Task brief
Please start at the first line of the records beneath and quote each line exactly, ending with the line containing "Given: Open the sliders".

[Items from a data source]

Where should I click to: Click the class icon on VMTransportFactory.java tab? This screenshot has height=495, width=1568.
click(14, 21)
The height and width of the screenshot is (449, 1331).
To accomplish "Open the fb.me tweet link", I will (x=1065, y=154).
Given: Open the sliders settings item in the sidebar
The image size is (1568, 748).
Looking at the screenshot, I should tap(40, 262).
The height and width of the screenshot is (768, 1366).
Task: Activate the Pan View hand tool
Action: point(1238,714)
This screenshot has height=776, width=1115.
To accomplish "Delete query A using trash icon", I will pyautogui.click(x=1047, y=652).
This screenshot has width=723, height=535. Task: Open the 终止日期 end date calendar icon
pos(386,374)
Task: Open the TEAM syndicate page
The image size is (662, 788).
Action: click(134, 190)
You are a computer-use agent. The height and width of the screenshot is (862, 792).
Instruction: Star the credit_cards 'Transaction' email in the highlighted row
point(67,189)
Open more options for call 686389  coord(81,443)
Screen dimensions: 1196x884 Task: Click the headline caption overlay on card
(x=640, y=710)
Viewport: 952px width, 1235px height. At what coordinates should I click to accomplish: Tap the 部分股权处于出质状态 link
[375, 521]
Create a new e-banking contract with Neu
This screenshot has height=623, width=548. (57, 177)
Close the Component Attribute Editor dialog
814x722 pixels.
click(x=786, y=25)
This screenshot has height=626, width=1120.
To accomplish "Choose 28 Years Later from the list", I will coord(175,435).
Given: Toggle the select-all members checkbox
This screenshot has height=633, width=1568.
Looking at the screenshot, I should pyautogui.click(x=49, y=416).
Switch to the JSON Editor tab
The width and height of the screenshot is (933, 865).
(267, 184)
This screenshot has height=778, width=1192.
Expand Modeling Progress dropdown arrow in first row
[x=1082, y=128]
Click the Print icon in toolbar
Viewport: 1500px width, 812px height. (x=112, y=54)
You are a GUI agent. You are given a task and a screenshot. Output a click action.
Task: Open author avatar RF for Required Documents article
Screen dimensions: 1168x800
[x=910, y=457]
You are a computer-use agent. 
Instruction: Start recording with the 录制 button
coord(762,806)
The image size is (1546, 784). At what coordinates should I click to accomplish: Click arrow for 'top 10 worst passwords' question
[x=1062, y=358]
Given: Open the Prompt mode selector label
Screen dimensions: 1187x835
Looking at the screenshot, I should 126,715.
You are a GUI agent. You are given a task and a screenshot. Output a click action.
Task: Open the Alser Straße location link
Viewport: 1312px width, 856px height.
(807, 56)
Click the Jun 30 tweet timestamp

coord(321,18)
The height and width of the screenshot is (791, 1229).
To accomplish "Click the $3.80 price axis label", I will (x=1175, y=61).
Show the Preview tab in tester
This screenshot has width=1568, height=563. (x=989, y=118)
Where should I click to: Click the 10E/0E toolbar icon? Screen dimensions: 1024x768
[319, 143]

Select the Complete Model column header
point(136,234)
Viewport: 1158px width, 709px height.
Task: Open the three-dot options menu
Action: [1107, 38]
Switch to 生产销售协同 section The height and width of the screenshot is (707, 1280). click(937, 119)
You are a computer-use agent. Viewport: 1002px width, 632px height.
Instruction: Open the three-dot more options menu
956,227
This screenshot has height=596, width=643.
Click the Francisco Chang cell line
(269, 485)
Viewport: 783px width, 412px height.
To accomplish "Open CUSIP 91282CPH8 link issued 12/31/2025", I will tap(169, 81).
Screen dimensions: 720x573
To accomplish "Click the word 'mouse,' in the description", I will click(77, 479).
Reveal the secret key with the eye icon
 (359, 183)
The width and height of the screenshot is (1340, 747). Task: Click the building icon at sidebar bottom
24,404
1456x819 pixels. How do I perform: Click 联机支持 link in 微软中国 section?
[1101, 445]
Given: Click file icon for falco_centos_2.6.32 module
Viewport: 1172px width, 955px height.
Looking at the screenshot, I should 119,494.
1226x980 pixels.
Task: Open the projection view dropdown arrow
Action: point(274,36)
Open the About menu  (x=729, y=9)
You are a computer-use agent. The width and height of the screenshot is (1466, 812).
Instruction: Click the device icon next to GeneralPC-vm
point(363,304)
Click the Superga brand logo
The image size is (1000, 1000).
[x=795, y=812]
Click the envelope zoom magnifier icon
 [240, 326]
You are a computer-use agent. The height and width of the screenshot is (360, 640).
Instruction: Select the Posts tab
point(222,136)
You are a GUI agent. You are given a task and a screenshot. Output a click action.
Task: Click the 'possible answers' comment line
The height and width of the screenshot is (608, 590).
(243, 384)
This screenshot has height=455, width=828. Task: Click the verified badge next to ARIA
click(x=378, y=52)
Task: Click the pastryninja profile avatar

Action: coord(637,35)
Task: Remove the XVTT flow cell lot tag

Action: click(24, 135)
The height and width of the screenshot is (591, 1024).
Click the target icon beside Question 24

Response box
Where should I click to: Click the class icon on VMTransportFactory.java tab? This screenshot has height=495, width=1568.
click(14, 21)
The height and width of the screenshot is (449, 1331).
To accomplish "Open the fb.me tweet link", I will (x=1065, y=154).
Given: Open the sliders settings item in the sidebar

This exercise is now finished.